Bias against Indigenous Australians: Implicit Associations Test results for Australia
Reported experiences of discrimination amongst Indigenous Australians may reflect an implicit bias inherent in Australian society. Such a bias may predispose vast swathes of the population towards considering Indigenous Australians through a negative lens. This presentation explores previously unpublished data from Harvard University’s Implicit Association Test (IAT) that attempts to measure the implicit biases that other Australians may hold against First Australians. Other data collections on this issue focus on self-reported experiences of discrimination from the victims of verbal or physical racially motivated abuse (e.g. the Australian Reconciliation Barometer). This new data source, which comes from the social psychology domain, attempts to measure bias within the wider population. The IAT measures response latency of participants to match target concepts (Indigenous and Caucasian identity) with attribute concepts (positive and negative terms), thereby providing a means to measure the implicit associations that Australian participants make about the target concepts. The data reported in this paper contains observations from 11,099 unique individuals captured over the last decade and across different cross sections of the Australian population, including based on gender, age, ethnic background, education level, occupation, religion and political leaning. The findings of this paper suggest that most Australian participants on average – regardless of background – hold an implicit bias against Indigenous Australians. A regression analysis of the results confirm that largely immutable characteristics such as gender, age, ethnic background, religion and political leaning have a statistically significant effect on Implicit Associations Test results. The presentation will cover questions of IAT validity and reliability. The data has the potential to explain why Indigenous Australians continue to experience some of the poorest socioeconomic conditions and living standards in this country – not through fault on the part of Indigenous Australians, but rather because of the lens the rest of Australia may view them through.
BIO:
Siddharth is a 2018 recipient of the Sir Roland Wilson Scholarship.
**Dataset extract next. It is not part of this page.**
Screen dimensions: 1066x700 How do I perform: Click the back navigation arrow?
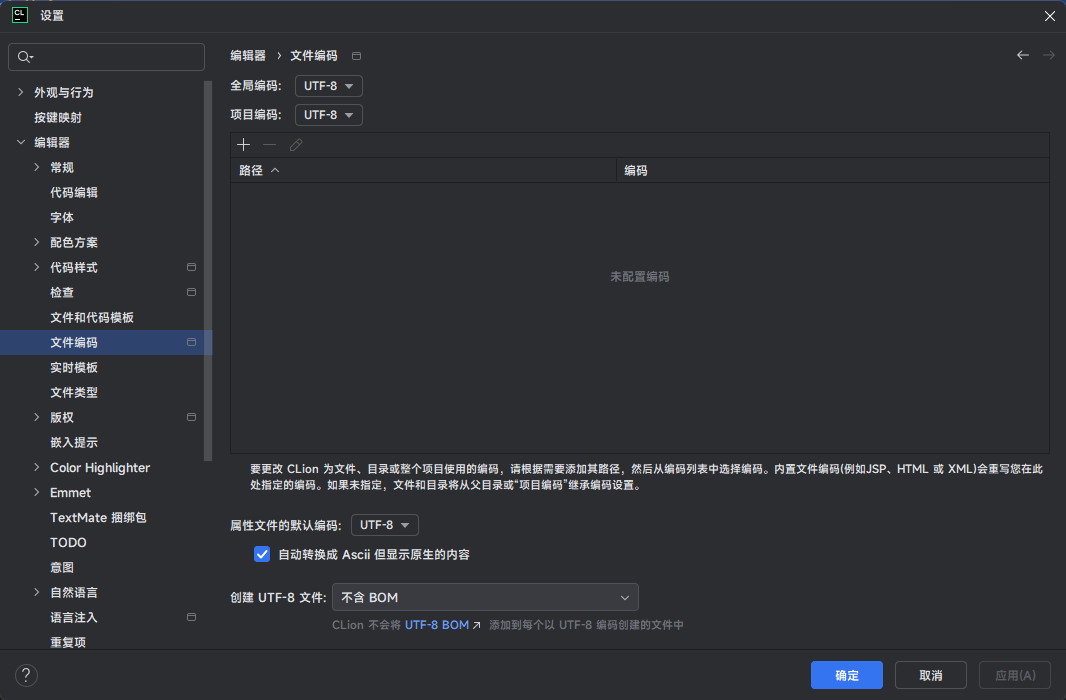coord(1021,55)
He is undertaking a PhD at the ANU’s Centre for Social Research & Methods, looking at the pathways and barriers to Indigenous Australians starting a business. Siddharth joined the Department of the Prime Minister and Cabinet in 2015 to work on Indigenous economic development matters, particularly centred around Indigenous entrepreneurship. He has worked as an economist in the Australian Government for over a decade including at the Treasury, the Department of Foreign Affairs and Trade and with the former Department of Education, Employment and Workplace Relations.